### Exercise description
Everything from the line containing "Task: Click the orange 13/05/2014 date label" to the end of the listing is to be set down exactly, both ends included, and nothing before it.

### Records to use

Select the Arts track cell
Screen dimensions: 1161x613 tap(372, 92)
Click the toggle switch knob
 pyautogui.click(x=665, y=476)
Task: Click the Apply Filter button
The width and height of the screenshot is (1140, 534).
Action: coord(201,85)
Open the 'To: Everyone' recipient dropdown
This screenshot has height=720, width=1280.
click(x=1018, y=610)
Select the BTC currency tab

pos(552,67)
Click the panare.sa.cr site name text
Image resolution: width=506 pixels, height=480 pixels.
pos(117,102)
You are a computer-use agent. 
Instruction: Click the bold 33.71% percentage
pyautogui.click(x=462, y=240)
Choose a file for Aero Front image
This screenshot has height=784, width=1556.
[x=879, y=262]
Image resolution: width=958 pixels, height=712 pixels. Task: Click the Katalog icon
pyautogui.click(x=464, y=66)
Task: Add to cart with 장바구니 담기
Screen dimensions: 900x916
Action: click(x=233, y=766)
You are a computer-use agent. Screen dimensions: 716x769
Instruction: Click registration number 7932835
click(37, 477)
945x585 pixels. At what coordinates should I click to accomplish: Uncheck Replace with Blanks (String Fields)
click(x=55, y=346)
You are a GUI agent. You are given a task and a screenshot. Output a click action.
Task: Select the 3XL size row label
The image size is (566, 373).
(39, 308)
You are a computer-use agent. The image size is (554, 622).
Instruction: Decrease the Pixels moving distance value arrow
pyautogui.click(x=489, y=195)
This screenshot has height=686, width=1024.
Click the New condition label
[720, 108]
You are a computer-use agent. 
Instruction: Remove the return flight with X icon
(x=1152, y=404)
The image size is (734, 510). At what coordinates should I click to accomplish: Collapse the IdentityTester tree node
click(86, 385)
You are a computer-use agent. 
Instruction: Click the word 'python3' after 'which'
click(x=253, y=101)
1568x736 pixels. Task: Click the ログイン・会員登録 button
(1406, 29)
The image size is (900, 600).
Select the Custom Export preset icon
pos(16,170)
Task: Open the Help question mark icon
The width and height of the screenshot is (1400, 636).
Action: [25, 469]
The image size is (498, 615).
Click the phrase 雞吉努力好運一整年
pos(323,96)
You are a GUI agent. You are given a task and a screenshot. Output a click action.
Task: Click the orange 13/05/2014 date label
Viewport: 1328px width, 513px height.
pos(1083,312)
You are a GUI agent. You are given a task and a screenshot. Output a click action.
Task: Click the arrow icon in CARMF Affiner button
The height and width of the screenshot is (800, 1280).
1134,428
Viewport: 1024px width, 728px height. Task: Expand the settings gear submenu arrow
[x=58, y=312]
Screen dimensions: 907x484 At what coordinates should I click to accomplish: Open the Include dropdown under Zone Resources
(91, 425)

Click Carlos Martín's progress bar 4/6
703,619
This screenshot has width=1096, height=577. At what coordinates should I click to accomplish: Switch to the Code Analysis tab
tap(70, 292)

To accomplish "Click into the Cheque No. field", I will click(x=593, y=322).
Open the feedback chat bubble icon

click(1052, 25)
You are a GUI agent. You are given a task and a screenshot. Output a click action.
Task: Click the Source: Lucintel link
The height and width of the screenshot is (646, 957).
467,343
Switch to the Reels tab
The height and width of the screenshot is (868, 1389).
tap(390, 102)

### Answer space
Task: Click the orange 13/05/2014 date label
Viewport: 1328px width, 513px height.
pos(1083,312)
You are a GUI agent. You are given a task and a screenshot. Output a click action.
Task: Click the arrow icon in CARMF Affiner button
The height and width of the screenshot is (800, 1280).
1134,428
Viewport: 1024px width, 728px height. Task: Expand the settings gear submenu arrow
[x=58, y=312]
Screen dimensions: 907x484 At what coordinates should I click to accomplish: Open the Include dropdown under Zone Resources
(91, 425)

Click Carlos Martín's progress bar 4/6
703,619
This screenshot has width=1096, height=577. At what coordinates should I click to accomplish: Switch to the Code Analysis tab
tap(70, 292)

To accomplish "Click into the Cheque No. field", I will click(x=593, y=322).
Open the feedback chat bubble icon

click(1052, 25)
You are a GUI agent. You are given a task and a screenshot. Output a click action.
Task: Click the Source: Lucintel link
The height and width of the screenshot is (646, 957).
467,343
Switch to the Reels tab
The height and width of the screenshot is (868, 1389).
tap(390, 102)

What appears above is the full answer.